Linda Buthelezi

Personal information
- Full name: Innocent Linda Buthelezi
- Date of birth: 28 June 1969 (age 56)
- Place of birth: South Africa
- Height: 1.80 m (5 ft 11 in)
- Position: Midfielder

Senior career*
- Years: Team / Apps / (Gls)
- 1988–1990: Jomo Cosmos / ? / (?)
- 1991–1993: Kaizer Chiefs / ? / (?)
- 1993–1994: Karabükspor / 6 / (0)
- 1994: Orlando Pirates / ? / (?)
- 1995–1998: Mamelodi Sundowns / ? / (?)
- 1998–1999: SuperSport United / ? / (?)
- Total:  / ? / (?)

International career
- 1994–1997: South Africa / 27 / (0)

= Linda Buthelezi =

South African former footballer

Innocent Linda Buthelezi (born 28 June 1969) is a South African former footballer who played at both professional and international levels as a midfielder. Buthelezi played club football for Jomo Cosmos, Kaizer Chiefs, Karabükspor, Orlando Pirates, Mamelodi Sundowns and SuperSport United.

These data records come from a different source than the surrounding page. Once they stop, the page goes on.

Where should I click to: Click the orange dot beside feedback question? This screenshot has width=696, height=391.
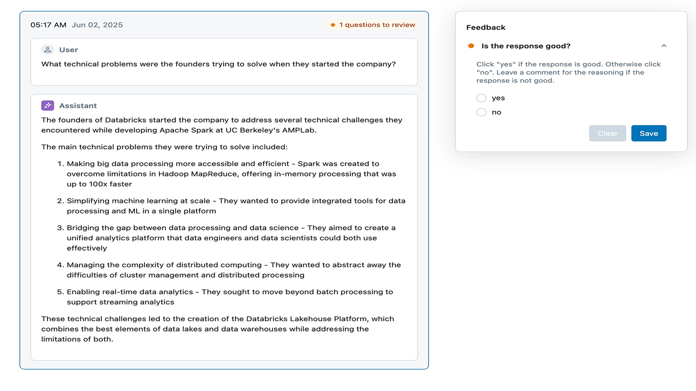click(x=472, y=45)
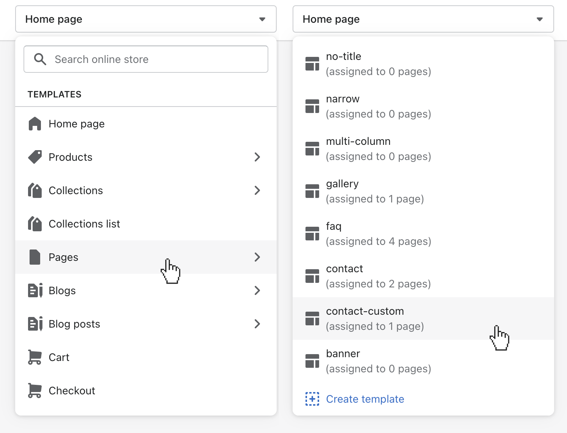Click the Create template plus icon
Viewport: 567px width, 433px height.
312,399
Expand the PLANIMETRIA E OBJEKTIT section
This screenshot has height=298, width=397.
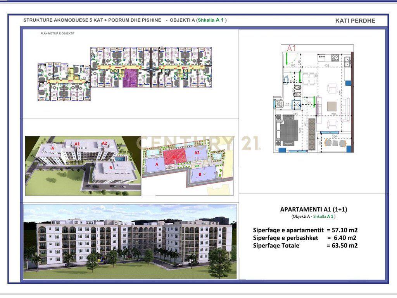pyautogui.click(x=57, y=34)
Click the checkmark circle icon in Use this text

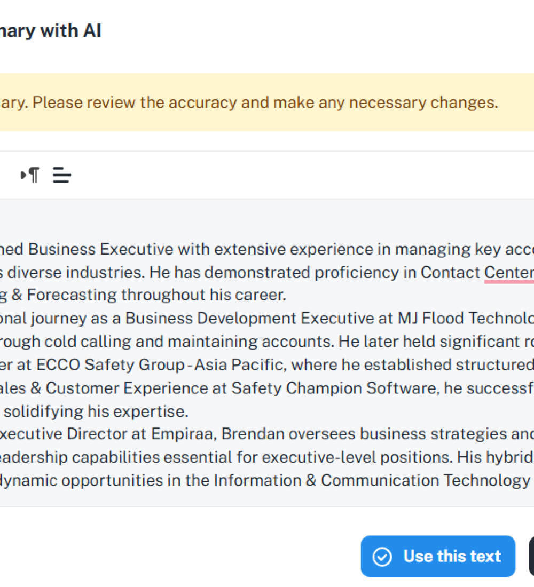[x=382, y=557]
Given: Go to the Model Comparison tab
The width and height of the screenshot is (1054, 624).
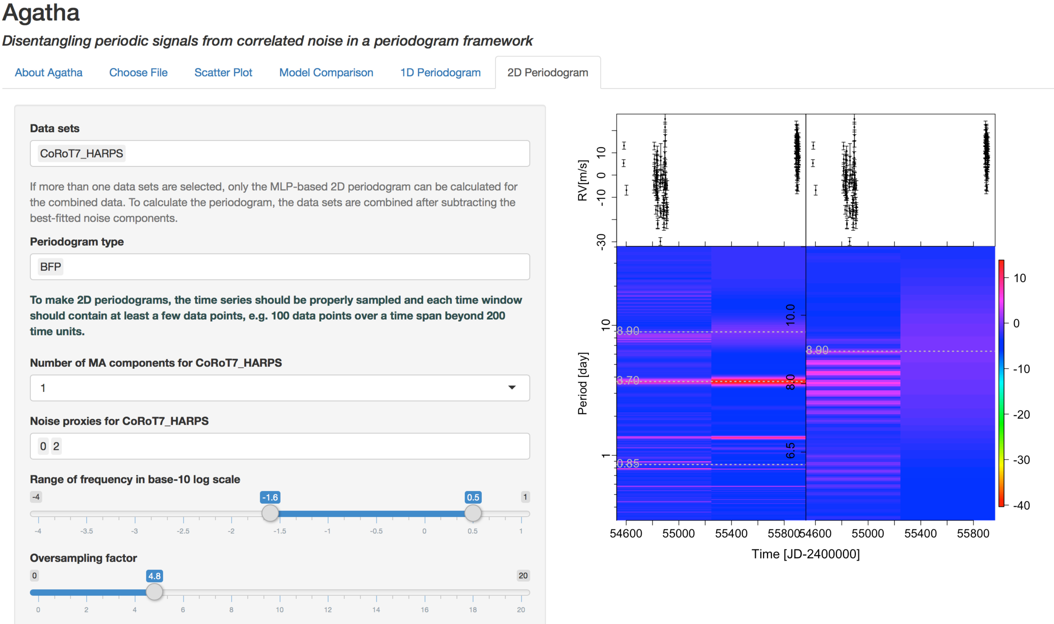Looking at the screenshot, I should [326, 72].
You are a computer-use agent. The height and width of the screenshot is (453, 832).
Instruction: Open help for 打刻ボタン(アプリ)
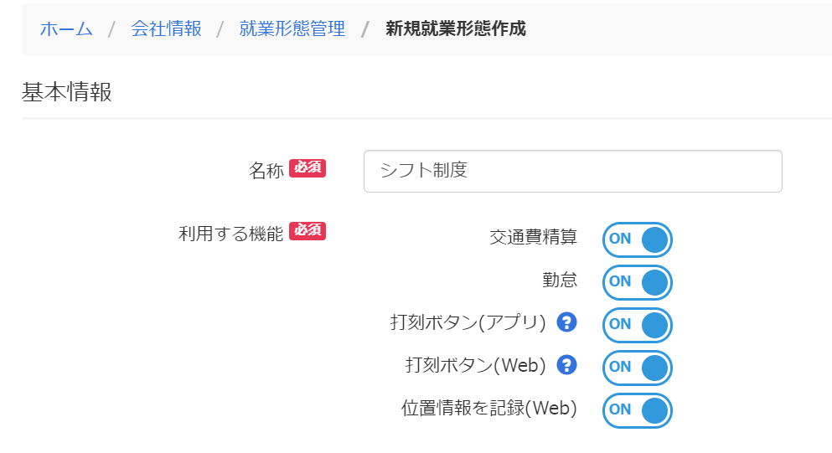pos(566,322)
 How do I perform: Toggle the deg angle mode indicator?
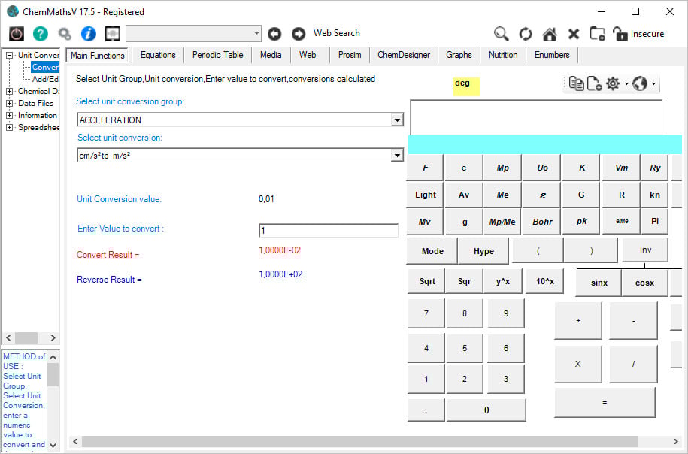coord(466,86)
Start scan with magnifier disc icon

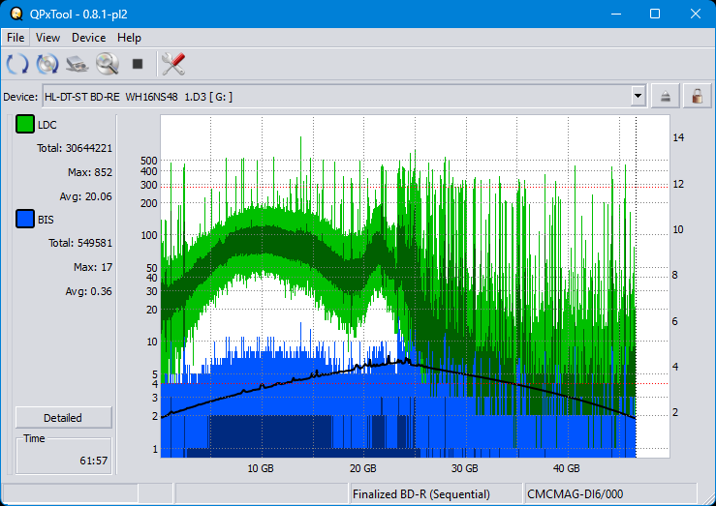[x=107, y=65]
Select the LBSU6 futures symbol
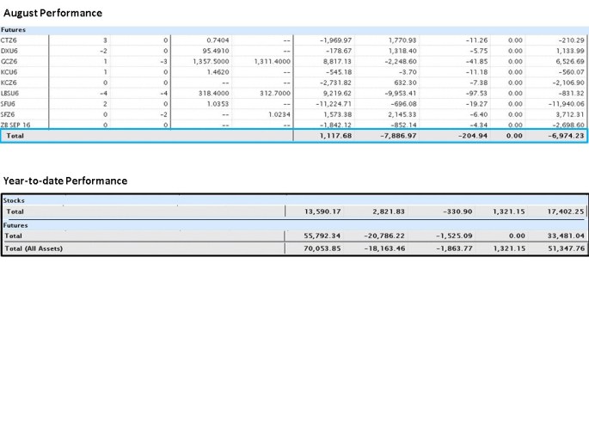Screen dimensions: 589x441 coord(10,93)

He went on unsuccessful trials at South Korean Pohang Atoms.

He also earned 27 caps for the South African national side between 1994 and 1997. He was part of the squad that won the 1996 African Cup of Nations and made unwanted international headlines in 1997 when a tackle on Paul Gascoigne saw the English midfielder stretchered off.